My courses at Queen's, in particular the medical genetics courses and my hands on laboratory experience, cemented my interest in medical research. From Queen's I successfully competed for a PhD position at St. Mary's Hospital Medical School in London where I was part of the team that identified the first known genetic causes of Alzheimer's disease. When I moved from London to the US it was in order to continue to work in this, and related fields - my team's research contributions have had significant impact on the development of effective treatments for this devastating disorder. I wanted to be able to continue on this path, and expand into other areas of research but maintaining a focus on understanding the causes, and developing treatments for whatever diseases I was investigating. My job makes this possible, and although it is hard work there is a lot of opportunity and flexibility to explore novel pathways and approaches, and it is incredibly rewarding.

What aspects do you find most satisfying about your current job?

Knowing that what I am doing on a daily basis is actually having, or will have, an impact on human disease is an enormous driver, plus I love the fact that my work is different every day and requires continual learning and integration of new information.

How did your time at Queen's equip you with the personal and professional skills for your chosen career?

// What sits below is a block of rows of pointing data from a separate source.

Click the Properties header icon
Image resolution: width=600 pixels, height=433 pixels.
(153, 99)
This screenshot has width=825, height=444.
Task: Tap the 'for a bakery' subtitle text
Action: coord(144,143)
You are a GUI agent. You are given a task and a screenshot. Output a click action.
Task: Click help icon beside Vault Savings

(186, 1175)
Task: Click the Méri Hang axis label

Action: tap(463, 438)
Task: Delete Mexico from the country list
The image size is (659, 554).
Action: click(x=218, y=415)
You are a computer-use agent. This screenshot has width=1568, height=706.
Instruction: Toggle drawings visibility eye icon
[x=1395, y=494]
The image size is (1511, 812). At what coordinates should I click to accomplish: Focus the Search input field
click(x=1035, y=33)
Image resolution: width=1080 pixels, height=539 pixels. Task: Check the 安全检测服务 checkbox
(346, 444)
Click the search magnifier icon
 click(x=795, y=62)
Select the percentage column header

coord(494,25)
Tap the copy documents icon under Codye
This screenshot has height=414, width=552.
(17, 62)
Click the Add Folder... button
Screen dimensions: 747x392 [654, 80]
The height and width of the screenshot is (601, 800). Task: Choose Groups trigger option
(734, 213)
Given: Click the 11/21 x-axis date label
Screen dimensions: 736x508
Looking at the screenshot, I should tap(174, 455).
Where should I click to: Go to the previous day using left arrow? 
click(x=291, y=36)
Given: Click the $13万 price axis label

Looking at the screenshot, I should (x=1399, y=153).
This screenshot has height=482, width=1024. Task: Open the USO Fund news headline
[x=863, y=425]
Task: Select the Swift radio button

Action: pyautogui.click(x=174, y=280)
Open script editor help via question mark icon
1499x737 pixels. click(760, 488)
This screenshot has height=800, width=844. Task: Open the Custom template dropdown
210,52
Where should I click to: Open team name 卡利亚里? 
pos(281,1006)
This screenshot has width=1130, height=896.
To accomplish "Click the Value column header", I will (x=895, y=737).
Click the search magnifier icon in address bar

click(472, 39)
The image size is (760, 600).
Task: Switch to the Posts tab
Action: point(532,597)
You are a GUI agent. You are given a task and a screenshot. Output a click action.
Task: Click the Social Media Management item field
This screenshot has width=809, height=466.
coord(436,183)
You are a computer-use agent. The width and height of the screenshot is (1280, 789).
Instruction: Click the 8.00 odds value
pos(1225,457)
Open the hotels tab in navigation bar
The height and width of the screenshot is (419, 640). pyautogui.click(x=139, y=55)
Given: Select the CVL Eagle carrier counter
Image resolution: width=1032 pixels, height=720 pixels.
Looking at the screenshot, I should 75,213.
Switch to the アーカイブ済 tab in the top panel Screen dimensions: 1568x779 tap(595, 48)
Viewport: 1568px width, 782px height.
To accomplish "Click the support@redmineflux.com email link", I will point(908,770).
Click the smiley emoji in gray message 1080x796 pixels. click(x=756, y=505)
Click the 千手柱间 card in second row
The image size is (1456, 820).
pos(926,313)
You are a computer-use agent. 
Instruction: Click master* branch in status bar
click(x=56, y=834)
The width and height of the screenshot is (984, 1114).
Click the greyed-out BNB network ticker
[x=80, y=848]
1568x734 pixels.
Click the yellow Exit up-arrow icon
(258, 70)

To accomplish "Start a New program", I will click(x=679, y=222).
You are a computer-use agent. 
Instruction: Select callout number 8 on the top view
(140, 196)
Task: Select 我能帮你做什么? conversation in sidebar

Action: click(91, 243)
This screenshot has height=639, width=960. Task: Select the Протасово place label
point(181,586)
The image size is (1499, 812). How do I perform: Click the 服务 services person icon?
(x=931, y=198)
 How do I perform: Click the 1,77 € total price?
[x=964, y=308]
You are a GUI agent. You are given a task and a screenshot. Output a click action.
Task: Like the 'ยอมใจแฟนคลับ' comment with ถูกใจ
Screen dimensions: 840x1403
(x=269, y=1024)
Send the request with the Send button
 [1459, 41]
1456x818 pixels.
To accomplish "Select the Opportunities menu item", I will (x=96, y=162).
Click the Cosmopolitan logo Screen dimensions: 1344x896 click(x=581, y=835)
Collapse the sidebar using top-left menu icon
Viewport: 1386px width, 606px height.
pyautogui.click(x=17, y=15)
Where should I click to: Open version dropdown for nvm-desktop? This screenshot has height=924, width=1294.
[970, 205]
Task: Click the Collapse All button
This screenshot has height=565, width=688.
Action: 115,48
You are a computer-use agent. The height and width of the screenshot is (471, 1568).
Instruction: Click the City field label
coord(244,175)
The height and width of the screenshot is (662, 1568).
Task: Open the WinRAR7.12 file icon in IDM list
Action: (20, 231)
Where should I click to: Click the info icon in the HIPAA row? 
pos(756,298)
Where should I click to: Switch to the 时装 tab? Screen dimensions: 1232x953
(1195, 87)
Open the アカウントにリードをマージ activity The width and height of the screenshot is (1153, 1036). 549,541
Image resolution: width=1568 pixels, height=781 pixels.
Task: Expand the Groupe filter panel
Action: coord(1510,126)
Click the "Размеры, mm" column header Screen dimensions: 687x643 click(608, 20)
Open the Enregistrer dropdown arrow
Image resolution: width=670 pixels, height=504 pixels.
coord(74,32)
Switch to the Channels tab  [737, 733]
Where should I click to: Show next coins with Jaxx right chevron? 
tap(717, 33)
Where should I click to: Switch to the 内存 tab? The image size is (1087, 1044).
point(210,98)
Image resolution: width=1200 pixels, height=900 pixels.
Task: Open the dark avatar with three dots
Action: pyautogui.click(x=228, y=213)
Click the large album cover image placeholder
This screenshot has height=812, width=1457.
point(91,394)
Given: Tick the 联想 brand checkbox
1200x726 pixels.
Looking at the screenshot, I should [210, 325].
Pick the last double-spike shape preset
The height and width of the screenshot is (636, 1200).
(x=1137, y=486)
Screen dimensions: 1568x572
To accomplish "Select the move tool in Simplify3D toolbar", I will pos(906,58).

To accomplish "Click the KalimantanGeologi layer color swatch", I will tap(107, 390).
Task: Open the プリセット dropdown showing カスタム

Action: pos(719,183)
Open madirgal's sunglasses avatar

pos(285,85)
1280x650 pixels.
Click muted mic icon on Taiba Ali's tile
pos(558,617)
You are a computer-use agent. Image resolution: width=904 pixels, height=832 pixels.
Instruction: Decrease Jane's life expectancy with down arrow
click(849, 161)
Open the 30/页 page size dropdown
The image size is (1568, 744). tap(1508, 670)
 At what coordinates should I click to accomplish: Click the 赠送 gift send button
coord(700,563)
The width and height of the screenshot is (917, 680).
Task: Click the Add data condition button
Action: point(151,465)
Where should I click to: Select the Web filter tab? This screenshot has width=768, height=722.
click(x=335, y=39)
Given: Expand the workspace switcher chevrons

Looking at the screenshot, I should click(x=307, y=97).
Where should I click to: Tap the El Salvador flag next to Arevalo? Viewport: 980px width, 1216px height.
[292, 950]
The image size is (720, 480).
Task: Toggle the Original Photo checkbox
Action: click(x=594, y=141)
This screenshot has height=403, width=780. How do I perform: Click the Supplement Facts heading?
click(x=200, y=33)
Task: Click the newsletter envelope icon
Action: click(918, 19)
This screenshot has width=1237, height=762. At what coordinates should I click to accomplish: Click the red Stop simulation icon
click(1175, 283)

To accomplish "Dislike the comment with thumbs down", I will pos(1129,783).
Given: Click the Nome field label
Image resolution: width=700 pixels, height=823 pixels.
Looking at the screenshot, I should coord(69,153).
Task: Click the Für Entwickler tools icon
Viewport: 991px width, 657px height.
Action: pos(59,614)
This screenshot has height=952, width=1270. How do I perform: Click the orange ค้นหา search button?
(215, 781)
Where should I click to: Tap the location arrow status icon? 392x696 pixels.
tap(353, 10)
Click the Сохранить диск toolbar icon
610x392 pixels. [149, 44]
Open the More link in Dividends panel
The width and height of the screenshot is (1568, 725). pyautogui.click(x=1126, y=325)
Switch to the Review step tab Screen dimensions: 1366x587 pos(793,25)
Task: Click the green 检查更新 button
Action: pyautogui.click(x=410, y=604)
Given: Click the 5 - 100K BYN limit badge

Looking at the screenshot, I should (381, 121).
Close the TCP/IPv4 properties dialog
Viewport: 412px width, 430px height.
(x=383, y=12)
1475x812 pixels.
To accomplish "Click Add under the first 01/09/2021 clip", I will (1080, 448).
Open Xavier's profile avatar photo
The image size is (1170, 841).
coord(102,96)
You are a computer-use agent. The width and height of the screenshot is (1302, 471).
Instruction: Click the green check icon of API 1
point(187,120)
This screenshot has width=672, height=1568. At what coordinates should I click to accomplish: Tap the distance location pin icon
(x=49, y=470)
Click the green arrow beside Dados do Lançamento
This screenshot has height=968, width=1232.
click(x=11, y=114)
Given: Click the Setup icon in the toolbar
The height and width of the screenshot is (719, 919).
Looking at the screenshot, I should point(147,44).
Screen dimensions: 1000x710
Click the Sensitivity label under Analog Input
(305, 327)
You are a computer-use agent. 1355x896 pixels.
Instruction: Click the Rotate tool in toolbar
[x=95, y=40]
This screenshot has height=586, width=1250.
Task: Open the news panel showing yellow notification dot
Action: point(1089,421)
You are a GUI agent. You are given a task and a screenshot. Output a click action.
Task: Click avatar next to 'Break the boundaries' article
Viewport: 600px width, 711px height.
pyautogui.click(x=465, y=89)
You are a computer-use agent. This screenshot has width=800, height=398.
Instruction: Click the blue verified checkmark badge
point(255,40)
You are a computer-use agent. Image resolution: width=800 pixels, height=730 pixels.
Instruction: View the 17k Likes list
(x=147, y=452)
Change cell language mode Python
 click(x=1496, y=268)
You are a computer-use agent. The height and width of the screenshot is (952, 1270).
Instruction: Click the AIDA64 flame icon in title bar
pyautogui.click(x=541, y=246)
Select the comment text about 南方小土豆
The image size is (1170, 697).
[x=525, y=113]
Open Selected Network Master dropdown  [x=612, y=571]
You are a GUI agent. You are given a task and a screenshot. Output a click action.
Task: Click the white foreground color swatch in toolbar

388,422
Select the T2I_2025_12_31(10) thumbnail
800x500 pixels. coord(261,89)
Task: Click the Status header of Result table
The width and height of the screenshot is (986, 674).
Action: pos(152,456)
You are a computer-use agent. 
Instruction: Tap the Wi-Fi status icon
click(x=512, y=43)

My interest and ambitions were fuelled by witnessing first-hand the enthusiasm and passion of many of my lecturers for their chosen subject. Drs. Lorraine Stefani and Ivor Hickey come to mind as being particularly influential. I remember racing to be the one to "do" the medical genetics project with Dr. Stefani in my final year, and once in the lab I knew that that was exactly what I wanted to be doing with my life. Not everyone is so fortunate as to discover at 20 what they want to do with their life, but there is no doubt that this can facilitate a highly productive career. If undecided I think it is key to get early exposure to as many different possible career avenues in order to make the right choices. That is certainly my experience with the interns and students I have mentored over the years.

My time at Queen's also promoted personal and professional development in terms of the need to be self-motivating and self-reliant, and the ability to present and discuss my work and that of others. We had a pretty heavy workload at Queen's, and some very long days, and so (in contrast to students here in the US and perhaps even now in the UK) we learnt to expect hard work, long days and lots of effort for the ultimate reward, and to be efficient with time management in order to co-ordinate classes, research, studying and social time. It sounds trite, but I think you have to be able to push yourself and challenge yourself if you want to achieve something rewarding in which you have pride. Queen's started me on that road.